-------- EXERCISE MATERIALS --------
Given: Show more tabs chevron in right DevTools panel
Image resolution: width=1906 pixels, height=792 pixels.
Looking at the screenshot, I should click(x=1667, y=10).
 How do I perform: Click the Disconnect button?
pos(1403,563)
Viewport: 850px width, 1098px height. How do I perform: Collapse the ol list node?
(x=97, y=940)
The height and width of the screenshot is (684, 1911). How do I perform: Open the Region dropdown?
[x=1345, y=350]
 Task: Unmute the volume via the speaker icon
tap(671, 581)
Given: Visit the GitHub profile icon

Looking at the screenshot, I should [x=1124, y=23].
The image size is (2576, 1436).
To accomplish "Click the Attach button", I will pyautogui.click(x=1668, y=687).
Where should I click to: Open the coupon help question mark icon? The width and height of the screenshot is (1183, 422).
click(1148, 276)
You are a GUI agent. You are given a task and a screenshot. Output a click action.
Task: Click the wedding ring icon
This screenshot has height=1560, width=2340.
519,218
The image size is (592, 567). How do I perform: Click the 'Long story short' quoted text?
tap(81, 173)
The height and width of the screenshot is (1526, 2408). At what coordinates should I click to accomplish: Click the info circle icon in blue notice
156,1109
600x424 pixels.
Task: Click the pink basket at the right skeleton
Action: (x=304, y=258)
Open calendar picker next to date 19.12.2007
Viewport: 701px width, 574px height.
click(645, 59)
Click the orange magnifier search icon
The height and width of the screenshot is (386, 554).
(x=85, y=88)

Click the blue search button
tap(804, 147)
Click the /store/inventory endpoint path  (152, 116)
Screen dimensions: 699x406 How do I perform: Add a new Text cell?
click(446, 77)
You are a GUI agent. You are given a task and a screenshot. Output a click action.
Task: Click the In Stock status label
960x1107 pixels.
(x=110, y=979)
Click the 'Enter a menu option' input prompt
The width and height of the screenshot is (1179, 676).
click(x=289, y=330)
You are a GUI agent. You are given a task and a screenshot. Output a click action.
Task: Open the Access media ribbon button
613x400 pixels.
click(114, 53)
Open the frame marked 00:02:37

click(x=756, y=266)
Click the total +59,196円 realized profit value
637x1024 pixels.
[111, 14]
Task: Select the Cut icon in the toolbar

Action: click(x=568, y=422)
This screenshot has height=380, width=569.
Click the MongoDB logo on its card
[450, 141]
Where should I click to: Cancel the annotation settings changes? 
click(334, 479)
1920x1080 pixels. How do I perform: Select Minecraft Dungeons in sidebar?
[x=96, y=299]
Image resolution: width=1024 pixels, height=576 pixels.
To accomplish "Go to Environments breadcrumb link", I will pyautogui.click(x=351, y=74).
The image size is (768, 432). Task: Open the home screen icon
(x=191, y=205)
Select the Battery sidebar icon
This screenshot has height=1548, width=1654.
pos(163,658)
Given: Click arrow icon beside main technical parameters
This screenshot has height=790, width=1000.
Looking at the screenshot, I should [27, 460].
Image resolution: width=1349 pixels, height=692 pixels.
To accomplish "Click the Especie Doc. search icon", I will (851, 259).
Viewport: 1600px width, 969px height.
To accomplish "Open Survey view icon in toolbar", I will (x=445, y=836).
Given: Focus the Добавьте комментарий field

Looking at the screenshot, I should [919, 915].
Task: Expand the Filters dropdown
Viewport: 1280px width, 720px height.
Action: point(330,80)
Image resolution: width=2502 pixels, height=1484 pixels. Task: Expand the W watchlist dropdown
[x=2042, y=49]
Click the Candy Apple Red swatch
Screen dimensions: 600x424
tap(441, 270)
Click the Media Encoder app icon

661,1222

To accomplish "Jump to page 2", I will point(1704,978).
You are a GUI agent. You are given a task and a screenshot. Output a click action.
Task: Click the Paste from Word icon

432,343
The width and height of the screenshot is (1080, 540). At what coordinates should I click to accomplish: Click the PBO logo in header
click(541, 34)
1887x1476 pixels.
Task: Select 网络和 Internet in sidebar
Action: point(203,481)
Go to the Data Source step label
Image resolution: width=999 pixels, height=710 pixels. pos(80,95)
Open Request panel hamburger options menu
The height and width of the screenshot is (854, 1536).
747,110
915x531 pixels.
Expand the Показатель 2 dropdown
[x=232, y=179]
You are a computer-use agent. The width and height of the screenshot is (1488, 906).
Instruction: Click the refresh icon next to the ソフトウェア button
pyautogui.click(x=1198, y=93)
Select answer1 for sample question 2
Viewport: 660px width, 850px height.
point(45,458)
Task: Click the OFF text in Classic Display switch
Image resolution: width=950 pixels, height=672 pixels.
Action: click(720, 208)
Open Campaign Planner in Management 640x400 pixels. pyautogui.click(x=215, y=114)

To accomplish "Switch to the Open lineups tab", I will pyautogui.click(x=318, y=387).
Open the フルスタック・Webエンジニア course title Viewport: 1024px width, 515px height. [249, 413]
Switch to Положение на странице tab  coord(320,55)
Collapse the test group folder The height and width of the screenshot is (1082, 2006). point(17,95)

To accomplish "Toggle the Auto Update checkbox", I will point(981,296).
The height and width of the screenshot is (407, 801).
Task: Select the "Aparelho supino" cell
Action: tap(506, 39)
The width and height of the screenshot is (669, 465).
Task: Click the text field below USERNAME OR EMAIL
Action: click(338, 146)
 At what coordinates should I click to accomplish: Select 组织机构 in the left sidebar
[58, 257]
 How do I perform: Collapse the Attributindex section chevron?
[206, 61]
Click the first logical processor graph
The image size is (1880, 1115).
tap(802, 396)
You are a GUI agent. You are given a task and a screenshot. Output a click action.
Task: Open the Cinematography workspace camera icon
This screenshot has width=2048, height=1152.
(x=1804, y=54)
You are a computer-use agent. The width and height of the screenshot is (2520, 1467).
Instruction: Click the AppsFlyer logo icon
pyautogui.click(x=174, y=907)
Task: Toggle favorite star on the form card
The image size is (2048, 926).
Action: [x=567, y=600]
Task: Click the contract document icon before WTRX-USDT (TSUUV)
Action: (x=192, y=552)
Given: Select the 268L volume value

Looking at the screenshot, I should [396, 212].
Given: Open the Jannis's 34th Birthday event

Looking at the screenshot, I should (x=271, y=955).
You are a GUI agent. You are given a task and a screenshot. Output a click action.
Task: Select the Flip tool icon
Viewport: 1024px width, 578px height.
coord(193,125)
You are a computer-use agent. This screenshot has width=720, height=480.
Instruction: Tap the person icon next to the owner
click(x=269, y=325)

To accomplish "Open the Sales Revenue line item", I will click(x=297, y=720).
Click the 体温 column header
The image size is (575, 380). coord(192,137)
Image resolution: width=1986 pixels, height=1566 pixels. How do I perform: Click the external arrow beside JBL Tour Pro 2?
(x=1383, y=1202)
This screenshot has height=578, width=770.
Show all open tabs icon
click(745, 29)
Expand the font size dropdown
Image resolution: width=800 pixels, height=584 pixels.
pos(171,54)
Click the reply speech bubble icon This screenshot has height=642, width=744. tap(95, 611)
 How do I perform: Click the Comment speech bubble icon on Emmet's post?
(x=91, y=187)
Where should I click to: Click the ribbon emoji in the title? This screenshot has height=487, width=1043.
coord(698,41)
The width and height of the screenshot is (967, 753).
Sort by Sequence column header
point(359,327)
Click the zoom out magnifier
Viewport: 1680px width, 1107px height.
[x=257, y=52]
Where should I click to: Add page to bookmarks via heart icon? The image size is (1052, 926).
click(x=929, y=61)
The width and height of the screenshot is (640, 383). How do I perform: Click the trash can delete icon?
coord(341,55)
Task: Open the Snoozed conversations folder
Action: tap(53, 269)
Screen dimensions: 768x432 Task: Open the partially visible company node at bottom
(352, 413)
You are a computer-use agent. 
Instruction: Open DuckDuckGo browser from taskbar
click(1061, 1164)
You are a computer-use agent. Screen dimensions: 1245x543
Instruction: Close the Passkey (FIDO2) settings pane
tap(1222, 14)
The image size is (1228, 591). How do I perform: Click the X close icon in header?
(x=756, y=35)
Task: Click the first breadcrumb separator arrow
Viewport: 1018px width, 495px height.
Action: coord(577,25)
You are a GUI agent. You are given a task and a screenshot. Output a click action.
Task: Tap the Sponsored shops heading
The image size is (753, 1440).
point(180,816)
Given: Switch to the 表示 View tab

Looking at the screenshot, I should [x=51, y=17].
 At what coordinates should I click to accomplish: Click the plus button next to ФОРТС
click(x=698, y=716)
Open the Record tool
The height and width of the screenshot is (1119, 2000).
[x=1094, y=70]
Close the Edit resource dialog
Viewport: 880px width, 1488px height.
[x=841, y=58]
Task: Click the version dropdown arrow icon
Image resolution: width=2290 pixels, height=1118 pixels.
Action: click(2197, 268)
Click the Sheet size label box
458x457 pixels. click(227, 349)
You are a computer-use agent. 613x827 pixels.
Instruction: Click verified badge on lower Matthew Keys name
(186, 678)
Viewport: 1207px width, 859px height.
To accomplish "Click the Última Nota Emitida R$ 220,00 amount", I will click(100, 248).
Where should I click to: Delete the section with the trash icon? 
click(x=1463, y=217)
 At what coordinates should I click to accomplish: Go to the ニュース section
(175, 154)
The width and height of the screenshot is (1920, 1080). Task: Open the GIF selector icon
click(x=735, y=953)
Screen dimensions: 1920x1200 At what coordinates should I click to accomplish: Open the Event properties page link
--------
### GIVEN REQUEST
Repeat everything from the line containing "Go to the Data Source step label" down to the line containing "[x=232, y=179]", swapping "Expand" for "Open" and changing nothing else.

### ANSWER FOR THE TASK
Go to the Data Source step label
Image resolution: width=999 pixels, height=710 pixels. pos(80,95)
Open Request panel hamburger options menu
The height and width of the screenshot is (854, 1536).
747,110
915x531 pixels.
Open the Показатель 2 dropdown
[x=232, y=179]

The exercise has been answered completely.